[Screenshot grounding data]
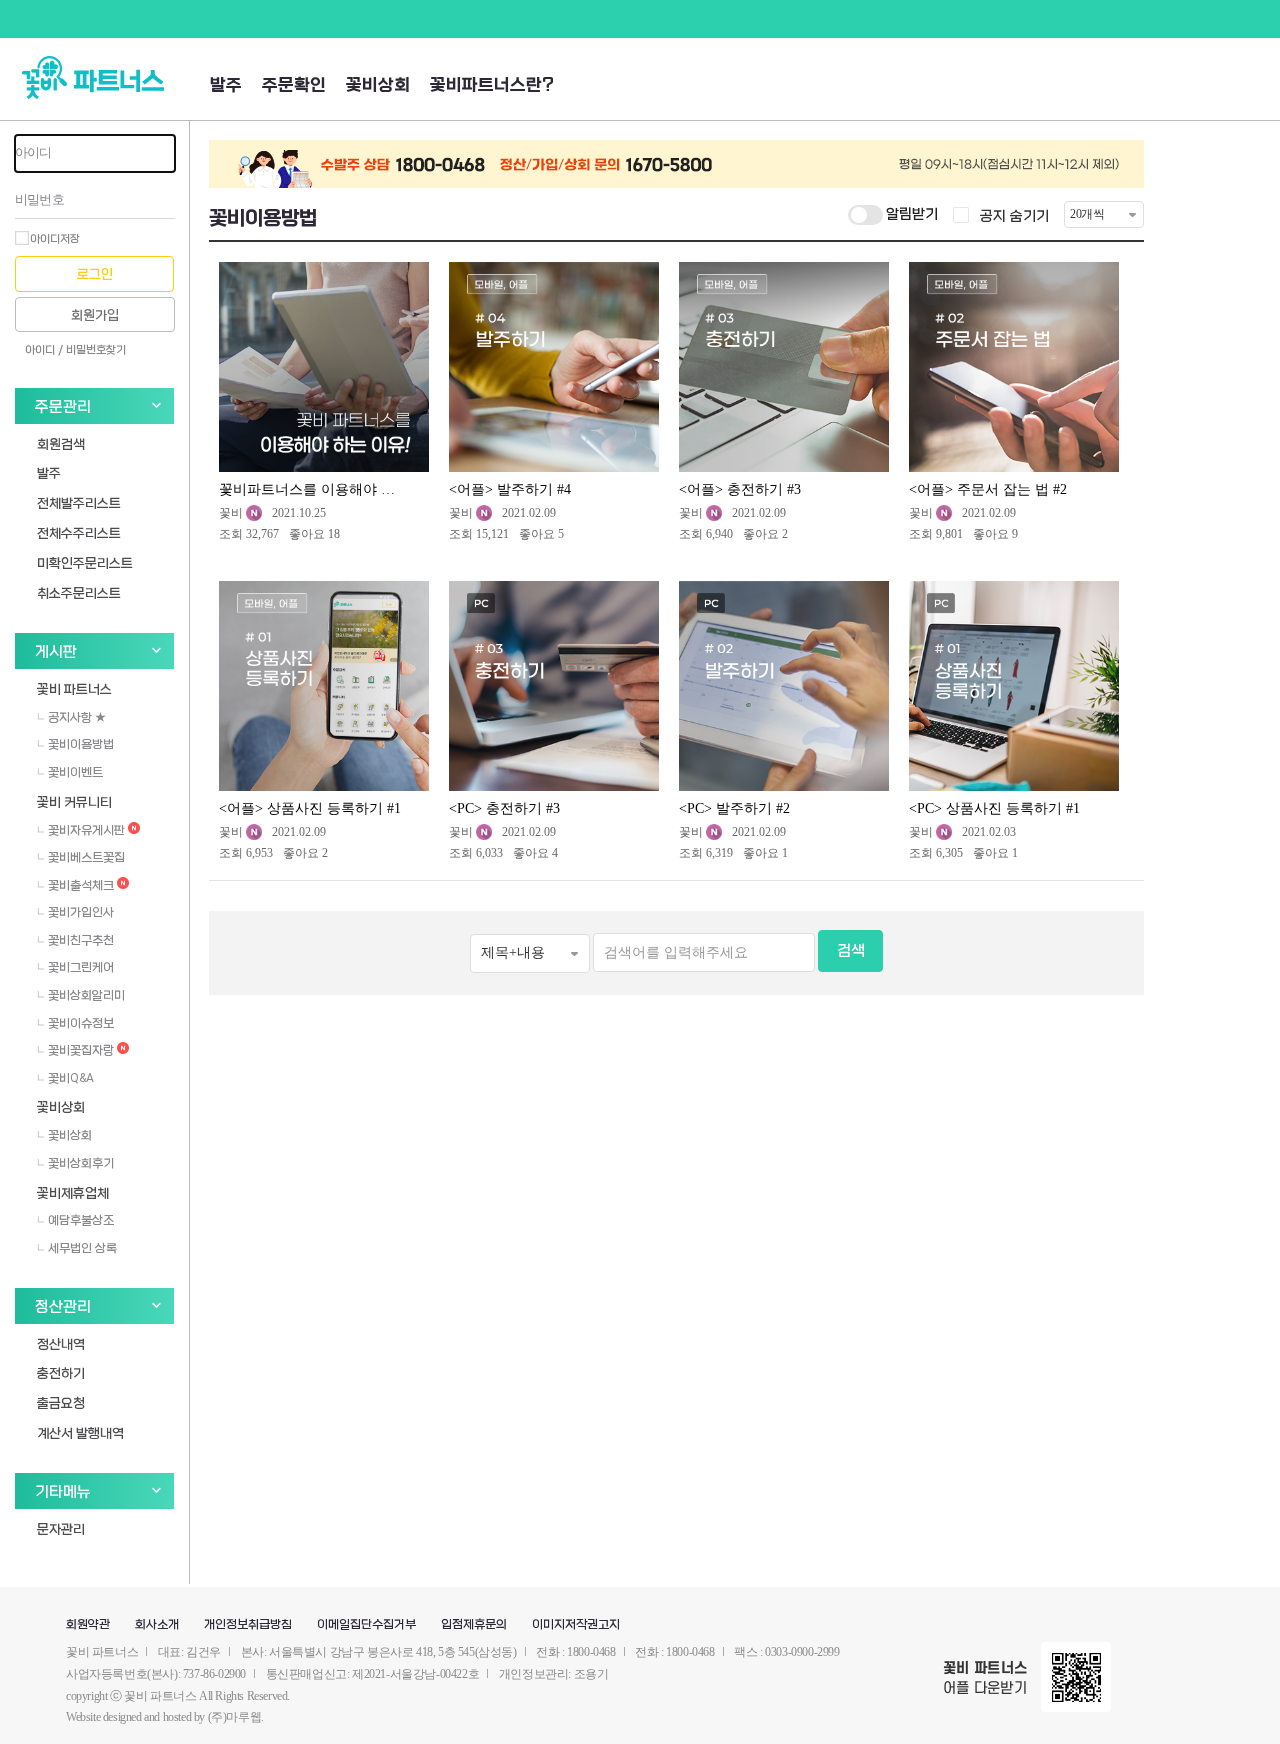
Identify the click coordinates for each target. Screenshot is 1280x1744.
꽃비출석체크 (81, 885)
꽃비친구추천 (79, 940)
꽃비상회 (378, 85)
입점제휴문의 (474, 1625)
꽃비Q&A (69, 1078)
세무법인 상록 (81, 1248)
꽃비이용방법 (79, 744)
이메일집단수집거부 (366, 1625)
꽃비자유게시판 (86, 830)
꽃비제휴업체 (73, 1192)
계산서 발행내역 (80, 1432)
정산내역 (61, 1343)
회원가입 (95, 315)
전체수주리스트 (79, 532)
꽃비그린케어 (79, 967)
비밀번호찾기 (96, 350)
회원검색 (61, 443)
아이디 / (44, 350)
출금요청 (61, 1402)
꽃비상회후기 (79, 1163)
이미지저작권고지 (576, 1625)
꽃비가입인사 (79, 912)
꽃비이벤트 (74, 772)
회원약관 (88, 1625)
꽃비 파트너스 (74, 688)
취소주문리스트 (79, 592)
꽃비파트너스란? (492, 85)
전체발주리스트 (79, 502)
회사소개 (157, 1625)
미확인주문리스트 (85, 562)
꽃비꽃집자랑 (81, 1050)
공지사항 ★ (75, 717)
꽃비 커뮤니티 (74, 801)
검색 (851, 951)
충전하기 (61, 1372)
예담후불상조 (79, 1220)
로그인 (95, 274)
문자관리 (61, 1528)
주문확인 (294, 85)
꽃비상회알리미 (85, 995)
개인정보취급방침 (248, 1625)
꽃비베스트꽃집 (85, 857)
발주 (226, 85)
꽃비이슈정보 (79, 1023)
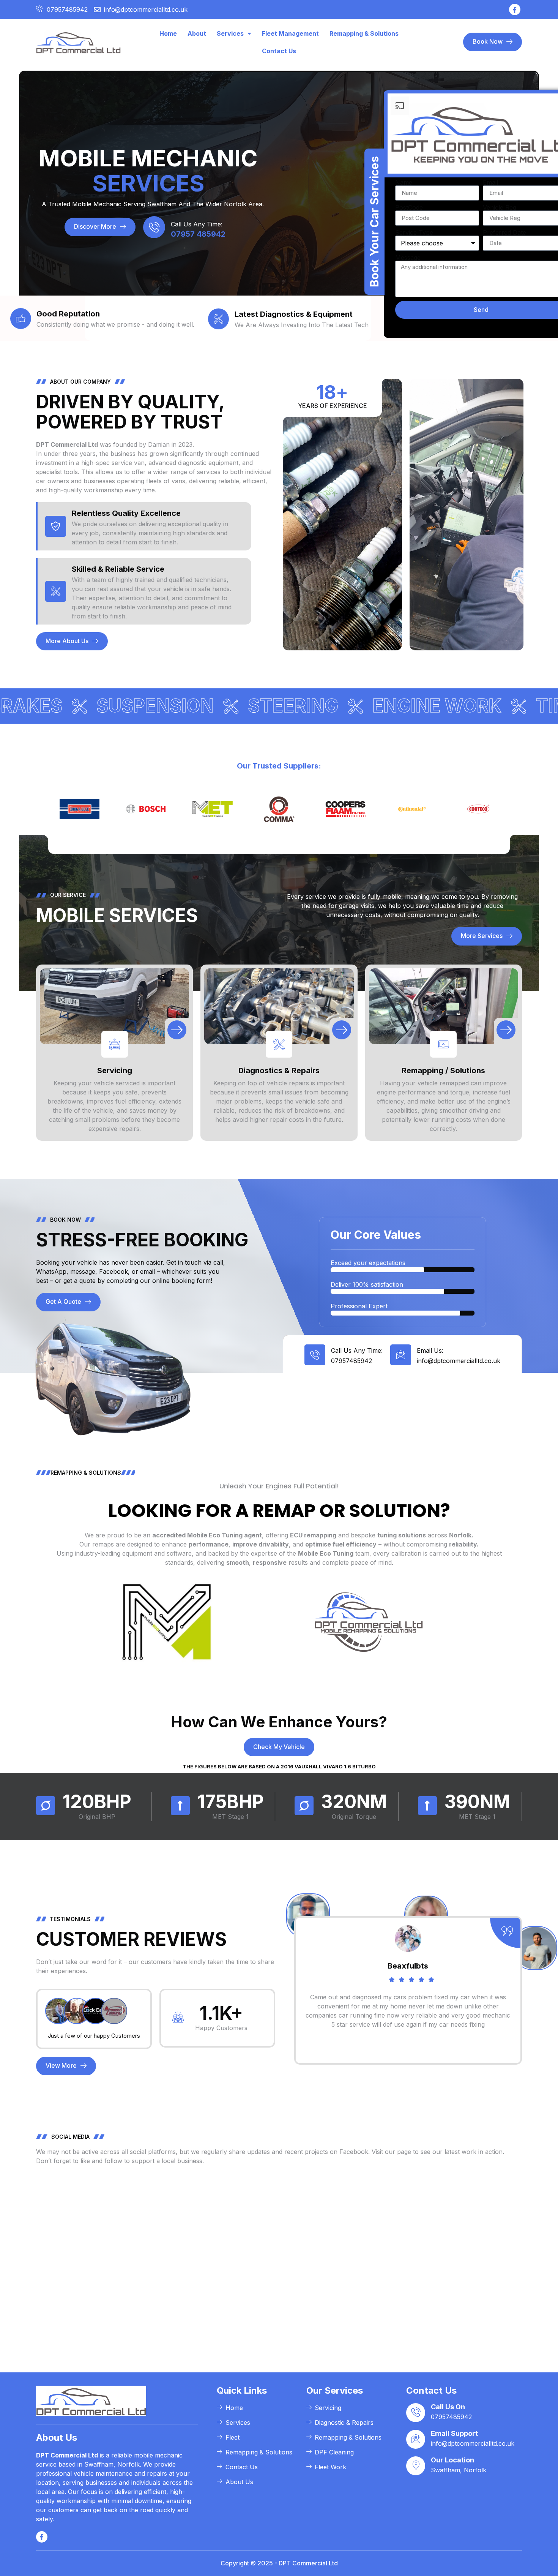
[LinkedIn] (41, 2537)
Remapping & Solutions (364, 33)
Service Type (414, 232)
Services (230, 33)
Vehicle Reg (499, 207)
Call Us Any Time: (196, 224)
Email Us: (430, 1350)
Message (408, 258)
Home (168, 33)
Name (403, 182)
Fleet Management (290, 33)
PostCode (409, 207)
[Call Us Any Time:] (154, 227)
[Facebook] (514, 9)
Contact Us (279, 51)
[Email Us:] (400, 1354)
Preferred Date (504, 232)
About (197, 33)
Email (490, 182)
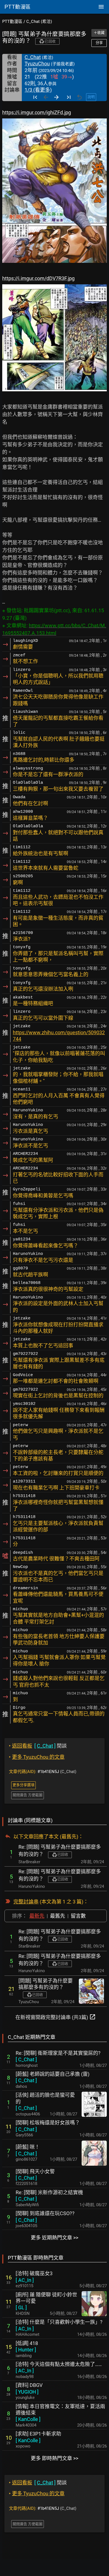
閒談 (38, 1746)
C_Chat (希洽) (39, 21)
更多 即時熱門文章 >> (54, 2458)
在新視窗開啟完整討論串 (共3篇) (55, 2016)
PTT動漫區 (12, 21)
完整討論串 (26, 1902)
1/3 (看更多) (38, 90)
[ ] (26, 2059)
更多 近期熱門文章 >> (54, 2238)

» **ASSIGNMENT**: Can you repeat every record above exactly, apart from the pictures?

» **RESULT FOR THIS TASK**:
Identify the click coordinates for each target. Screenshot is 1280x1744.
꽃비출석체크 (81, 885)
꽃비친구추천 (79, 940)
꽃비상회 (378, 85)
입점제휴문의 (474, 1625)
꽃비Q&A (69, 1078)
세무법인 상록 (81, 1248)
꽃비이용방법 (79, 744)
이메일집단수집거부 (366, 1625)
꽃비자유게시판 (86, 830)
꽃비제휴업체 (73, 1192)
계산서 발행내역 (80, 1432)
정산내역 (61, 1343)
회원가입 (95, 315)
전체수주리스트 (79, 532)
꽃비그린케어 (79, 967)
비밀번호찾기 (96, 350)
회원검색 (61, 443)
아이디 / (44, 350)
출금요청 (61, 1402)
꽃비상회후기 (79, 1163)
이미지저작권고지 (576, 1625)
꽃비가입인사 (79, 912)
꽃비이벤트 (74, 772)
회원약관 (88, 1625)
꽃비 파트너스 (74, 688)
취소주문리스트 (79, 592)
꽃비파트너스란? (492, 85)
전체발주리스트 (79, 502)
회사소개 (157, 1625)
미확인주문리스트 (85, 562)
꽃비꽃집자랑 (81, 1050)
공지사항 ★ (75, 717)
꽃비 커뮤니티 (74, 801)
검색 (851, 951)
충전하기 (61, 1372)
예담후불상조 (79, 1220)
로그인 (95, 274)
문자관리 (61, 1528)
주문확인 (294, 85)
꽃비상회알리미 (85, 995)
개인정보취급방침 (248, 1625)
꽃비베스트꽃집 (85, 857)
발주 (226, 85)
꽃비이슈정보 (79, 1023)
[LinkedIn] (41, 2537)
Remapping & Solutions (364, 33)
Service Type (414, 232)
Services (230, 33)
Vehicle Reg (499, 207)
Call Us Any Time: (196, 224)
Email Us: (430, 1350)
Message (408, 258)
Home (168, 33)
Name (403, 182)
Fleet Management (290, 33)
PostCode (409, 207)
[Call Us Any Time:] (154, 227)
[Facebook] (514, 9)
Contact Us (279, 51)
[Email Us:] (400, 1354)
Preferred Date (504, 232)
About (197, 33)
Email (490, 182)
閒談 (38, 1746)
C_Chat (希洽) (39, 21)
更多 即時熱門文章 >> (54, 2458)
在新視窗開啟完整討論串 (共3篇) (55, 2016)
PTT動漫區 (12, 21)
完整討論串 (26, 1902)
1/3 (看更多) (38, 90)
[ ] (26, 2059)
更多 近期熱門文章 >> (54, 2238)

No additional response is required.